:: WHAT THIS TASK INVOLVES ::
In the entries that follow, the line with "Given: Click the AI" opens the range and the line with "Click the blue bullet" closes it; repeat that range exactly, both lines included.

:: DATASET RECORDS ::
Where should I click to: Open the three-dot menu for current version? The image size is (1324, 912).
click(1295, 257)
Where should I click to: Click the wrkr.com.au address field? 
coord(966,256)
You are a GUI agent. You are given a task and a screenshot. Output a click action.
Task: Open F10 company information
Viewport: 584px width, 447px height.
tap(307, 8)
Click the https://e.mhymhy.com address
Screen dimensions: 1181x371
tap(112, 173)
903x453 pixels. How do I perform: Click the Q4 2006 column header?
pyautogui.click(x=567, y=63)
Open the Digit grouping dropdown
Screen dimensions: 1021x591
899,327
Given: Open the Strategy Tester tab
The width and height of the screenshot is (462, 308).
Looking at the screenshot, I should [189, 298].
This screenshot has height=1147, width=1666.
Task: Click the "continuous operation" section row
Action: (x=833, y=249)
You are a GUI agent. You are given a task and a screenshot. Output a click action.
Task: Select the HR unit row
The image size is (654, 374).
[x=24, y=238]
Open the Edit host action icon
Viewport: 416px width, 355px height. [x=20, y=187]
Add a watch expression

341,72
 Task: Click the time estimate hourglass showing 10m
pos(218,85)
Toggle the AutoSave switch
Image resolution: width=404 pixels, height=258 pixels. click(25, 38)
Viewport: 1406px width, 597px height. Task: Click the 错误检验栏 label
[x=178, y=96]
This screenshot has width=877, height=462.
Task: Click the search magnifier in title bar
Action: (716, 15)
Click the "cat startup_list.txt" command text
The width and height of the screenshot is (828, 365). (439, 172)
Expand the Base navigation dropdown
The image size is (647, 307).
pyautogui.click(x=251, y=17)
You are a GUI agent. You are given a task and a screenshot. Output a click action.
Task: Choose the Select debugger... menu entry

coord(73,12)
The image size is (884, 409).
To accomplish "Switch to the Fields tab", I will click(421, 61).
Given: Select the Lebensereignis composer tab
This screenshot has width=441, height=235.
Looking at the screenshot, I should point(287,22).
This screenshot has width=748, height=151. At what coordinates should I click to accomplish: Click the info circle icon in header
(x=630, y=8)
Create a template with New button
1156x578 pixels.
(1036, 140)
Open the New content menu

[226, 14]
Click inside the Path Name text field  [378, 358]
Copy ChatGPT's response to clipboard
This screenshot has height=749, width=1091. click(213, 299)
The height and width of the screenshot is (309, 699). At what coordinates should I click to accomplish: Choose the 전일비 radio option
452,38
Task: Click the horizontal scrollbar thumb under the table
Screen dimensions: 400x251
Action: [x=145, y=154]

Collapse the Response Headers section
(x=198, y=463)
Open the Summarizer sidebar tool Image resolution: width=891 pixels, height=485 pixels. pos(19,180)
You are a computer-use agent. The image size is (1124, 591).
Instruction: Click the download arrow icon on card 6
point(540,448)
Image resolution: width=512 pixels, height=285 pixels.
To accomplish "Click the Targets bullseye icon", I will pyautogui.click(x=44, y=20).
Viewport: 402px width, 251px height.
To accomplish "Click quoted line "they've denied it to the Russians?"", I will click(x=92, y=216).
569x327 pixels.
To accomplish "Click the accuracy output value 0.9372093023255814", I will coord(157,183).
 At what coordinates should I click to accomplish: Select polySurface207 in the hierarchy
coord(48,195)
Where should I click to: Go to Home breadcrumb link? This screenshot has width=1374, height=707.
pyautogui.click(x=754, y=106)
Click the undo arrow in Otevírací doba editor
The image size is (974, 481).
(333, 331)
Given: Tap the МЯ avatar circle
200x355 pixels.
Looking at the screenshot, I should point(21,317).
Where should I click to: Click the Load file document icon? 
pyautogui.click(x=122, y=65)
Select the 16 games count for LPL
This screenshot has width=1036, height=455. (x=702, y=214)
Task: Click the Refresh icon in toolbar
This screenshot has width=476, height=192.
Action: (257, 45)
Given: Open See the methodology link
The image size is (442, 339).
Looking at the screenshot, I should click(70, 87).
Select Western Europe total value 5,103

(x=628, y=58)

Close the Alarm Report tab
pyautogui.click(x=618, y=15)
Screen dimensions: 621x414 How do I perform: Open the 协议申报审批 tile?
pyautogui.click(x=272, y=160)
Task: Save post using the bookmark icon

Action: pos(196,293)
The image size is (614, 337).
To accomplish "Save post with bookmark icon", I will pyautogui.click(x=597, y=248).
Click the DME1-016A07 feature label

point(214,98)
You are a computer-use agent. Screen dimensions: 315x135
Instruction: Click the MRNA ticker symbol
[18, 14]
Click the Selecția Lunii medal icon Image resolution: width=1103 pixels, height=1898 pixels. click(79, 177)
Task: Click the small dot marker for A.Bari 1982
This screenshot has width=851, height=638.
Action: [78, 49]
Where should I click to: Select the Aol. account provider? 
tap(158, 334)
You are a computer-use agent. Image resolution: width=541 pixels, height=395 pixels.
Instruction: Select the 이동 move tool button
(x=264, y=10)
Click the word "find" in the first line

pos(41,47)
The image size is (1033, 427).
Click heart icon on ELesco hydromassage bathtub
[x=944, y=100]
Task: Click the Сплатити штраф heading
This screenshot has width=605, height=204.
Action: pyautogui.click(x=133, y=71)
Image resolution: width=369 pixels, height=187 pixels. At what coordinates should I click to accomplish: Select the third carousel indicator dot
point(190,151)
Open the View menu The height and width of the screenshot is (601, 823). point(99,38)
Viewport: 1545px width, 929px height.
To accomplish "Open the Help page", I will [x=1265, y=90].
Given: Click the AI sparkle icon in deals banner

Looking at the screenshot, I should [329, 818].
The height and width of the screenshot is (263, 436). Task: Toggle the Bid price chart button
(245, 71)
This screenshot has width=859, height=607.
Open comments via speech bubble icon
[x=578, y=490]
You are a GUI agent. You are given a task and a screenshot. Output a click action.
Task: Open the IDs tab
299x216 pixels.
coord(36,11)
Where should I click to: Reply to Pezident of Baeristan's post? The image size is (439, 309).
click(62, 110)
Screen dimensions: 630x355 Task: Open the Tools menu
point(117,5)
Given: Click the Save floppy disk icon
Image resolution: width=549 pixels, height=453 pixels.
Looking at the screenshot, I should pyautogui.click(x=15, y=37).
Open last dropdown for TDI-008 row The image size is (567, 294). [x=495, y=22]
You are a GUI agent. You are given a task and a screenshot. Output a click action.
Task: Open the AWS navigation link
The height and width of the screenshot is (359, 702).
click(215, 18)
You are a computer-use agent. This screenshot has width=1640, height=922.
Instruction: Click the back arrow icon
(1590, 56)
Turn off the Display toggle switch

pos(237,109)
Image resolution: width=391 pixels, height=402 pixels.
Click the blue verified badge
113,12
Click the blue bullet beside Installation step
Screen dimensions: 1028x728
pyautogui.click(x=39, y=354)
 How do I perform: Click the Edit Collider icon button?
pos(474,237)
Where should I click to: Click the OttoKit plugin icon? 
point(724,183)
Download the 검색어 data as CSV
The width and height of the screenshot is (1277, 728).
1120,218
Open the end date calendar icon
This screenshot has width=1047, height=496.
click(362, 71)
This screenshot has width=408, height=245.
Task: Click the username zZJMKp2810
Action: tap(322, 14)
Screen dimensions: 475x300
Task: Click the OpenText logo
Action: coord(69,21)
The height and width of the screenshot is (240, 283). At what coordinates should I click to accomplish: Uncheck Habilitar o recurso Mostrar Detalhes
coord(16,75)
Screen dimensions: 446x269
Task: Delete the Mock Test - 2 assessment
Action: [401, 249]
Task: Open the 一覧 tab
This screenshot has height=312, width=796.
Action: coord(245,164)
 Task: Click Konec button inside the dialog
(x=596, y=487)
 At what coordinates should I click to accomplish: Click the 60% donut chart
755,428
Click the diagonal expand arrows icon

:: SOLUTION FOR THIS PROBLEM ::
Given: Click the AI sparkle icon in deals banner

Looking at the screenshot, I should [329, 818].
The height and width of the screenshot is (263, 436). Task: Toggle the Bid price chart button
(245, 71)
This screenshot has width=859, height=607.
Open comments via speech bubble icon
[x=578, y=490]
You are a GUI agent. You are given a task and a screenshot. Output a click action.
Task: Open the IDs tab
299x216 pixels.
coord(36,11)
Where should I click to: Reply to Pezident of Baeristan's post? The image size is (439, 309).
click(62, 110)
Screen dimensions: 630x355 Task: Open the Tools menu
point(117,5)
Given: Click the Save floppy disk icon
Image resolution: width=549 pixels, height=453 pixels.
Looking at the screenshot, I should pyautogui.click(x=15, y=37).
Open last dropdown for TDI-008 row The image size is (567, 294). [x=495, y=22]
You are a GUI agent. You are given a task and a screenshot. Output a click action.
Task: Open the AWS navigation link
The height and width of the screenshot is (359, 702).
click(215, 18)
You are a computer-use agent. This screenshot has width=1640, height=922.
Instruction: Click the back arrow icon
(1590, 56)
Turn off the Display toggle switch

pos(237,109)
Image resolution: width=391 pixels, height=402 pixels.
Click the blue verified badge
113,12
Click the blue bullet beside Installation step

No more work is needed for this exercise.